Similarly, owners of homes with security systems get discounts on homeowner’s insurance. When the insurer can adjust premiums to match the riskiness of the insured, moral hazard is reduced (though not eliminated). But when the insurer either cannot or does not attempt to adjust for risk, the moral hazard problem is in full force and we are likely to get a lot of risky behavior.
Moral hazard was a key part of the boom that produced our current recession. It was relevant in at least two places. First, banks have long been covered by federal deposit insurance, which produces a significant moral hazard. The FDIC promises to bail out a bank’s depositors if it fails, but does not charge banks a high enough premium to discourage risky behavior. No bank wants to fail, but on the margin, knowing your depositors are insured by the federal government means you can take risks you otherwise wouldn’t take. And banks surely did.

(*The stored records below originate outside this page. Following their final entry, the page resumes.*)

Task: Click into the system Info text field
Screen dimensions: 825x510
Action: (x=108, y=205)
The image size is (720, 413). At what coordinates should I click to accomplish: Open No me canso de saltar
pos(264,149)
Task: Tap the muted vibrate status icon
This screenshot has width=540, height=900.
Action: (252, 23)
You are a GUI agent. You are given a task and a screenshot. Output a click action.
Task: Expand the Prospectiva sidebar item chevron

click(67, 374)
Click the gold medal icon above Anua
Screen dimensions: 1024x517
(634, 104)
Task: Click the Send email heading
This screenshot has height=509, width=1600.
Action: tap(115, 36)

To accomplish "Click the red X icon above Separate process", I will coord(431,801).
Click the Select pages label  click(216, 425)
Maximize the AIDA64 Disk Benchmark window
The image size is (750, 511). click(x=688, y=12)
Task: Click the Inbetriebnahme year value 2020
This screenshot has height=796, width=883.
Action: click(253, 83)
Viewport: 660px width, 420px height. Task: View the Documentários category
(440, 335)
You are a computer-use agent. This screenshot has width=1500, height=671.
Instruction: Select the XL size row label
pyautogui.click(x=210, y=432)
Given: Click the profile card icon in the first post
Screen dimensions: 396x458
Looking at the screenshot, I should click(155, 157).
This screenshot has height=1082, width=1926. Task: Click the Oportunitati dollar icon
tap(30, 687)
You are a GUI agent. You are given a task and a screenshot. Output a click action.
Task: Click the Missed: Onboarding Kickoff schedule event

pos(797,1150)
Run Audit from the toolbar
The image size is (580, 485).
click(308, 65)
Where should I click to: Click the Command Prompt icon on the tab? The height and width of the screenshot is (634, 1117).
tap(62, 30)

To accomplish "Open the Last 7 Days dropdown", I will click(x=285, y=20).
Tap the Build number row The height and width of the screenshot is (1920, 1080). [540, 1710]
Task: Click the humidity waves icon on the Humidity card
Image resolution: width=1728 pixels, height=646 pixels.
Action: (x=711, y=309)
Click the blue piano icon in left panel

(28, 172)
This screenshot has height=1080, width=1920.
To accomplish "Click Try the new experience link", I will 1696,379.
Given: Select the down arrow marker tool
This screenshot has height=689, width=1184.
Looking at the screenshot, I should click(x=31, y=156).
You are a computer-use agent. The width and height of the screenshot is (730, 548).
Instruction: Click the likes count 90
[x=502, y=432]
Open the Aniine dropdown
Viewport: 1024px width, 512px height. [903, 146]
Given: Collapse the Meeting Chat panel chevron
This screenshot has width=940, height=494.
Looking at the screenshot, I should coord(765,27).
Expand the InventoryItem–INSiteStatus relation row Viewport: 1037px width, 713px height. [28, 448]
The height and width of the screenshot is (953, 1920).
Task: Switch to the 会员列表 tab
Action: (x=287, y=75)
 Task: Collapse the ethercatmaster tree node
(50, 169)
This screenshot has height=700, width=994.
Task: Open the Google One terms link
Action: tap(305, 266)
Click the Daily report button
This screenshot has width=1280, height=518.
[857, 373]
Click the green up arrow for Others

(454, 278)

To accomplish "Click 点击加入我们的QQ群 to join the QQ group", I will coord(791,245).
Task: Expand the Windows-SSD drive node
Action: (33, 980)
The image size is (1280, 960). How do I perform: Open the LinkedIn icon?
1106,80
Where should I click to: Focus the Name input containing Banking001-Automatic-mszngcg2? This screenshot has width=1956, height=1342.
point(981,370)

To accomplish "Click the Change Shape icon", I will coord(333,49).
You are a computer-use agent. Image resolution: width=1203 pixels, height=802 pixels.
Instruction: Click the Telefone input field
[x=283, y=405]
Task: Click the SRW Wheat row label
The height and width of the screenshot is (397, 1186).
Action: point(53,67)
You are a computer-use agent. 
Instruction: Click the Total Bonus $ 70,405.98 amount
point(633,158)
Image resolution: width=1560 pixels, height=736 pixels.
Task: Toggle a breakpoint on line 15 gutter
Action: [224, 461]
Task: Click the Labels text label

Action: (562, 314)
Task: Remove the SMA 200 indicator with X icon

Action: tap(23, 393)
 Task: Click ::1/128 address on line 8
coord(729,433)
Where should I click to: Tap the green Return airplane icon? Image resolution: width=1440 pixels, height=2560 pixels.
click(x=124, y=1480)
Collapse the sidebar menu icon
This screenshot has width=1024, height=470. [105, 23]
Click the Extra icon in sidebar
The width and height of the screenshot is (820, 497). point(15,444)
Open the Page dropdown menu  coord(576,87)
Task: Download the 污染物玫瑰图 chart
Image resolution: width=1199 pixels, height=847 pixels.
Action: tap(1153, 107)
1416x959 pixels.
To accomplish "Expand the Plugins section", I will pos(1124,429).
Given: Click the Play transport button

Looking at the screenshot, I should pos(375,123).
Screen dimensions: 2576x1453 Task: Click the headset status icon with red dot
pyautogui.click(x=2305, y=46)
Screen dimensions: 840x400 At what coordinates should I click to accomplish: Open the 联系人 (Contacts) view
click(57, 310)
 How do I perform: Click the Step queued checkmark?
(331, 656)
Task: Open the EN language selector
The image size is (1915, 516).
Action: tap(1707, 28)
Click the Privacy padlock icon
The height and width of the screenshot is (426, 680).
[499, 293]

Fannie Mae and Freddie Mac used the implicit promise of a taxpayer bailout in much the same way. Knowing that if their mortgage and mortgage-backed securities holdings collapsed they would get an infusion of tax dollars, and having access to special credit lines at the Treasury, they certainly took risks they wouldn’t have taken otherwise. The result, of course, was mortgages given to people who never should have had them and the creation of financial derivatives that were ultimately unsustainable.
Bailing out banks and financial institutions during the crisis makes the moral hazard problem even worse down the road because they have every reason to think they will be bailed out again, encouraging them to pay even less attention to their risky choices.
Like our football players who by trying to protect their heads end up with concussions and broken limbs, many of our financial institutions are on the injured reserve list, with the result that the economy is faltering. The lessons to be learned from football helmets are that attempts to reduce risk can themselves create it and that correctly pricing risk is crucial to keeping an economy healthy.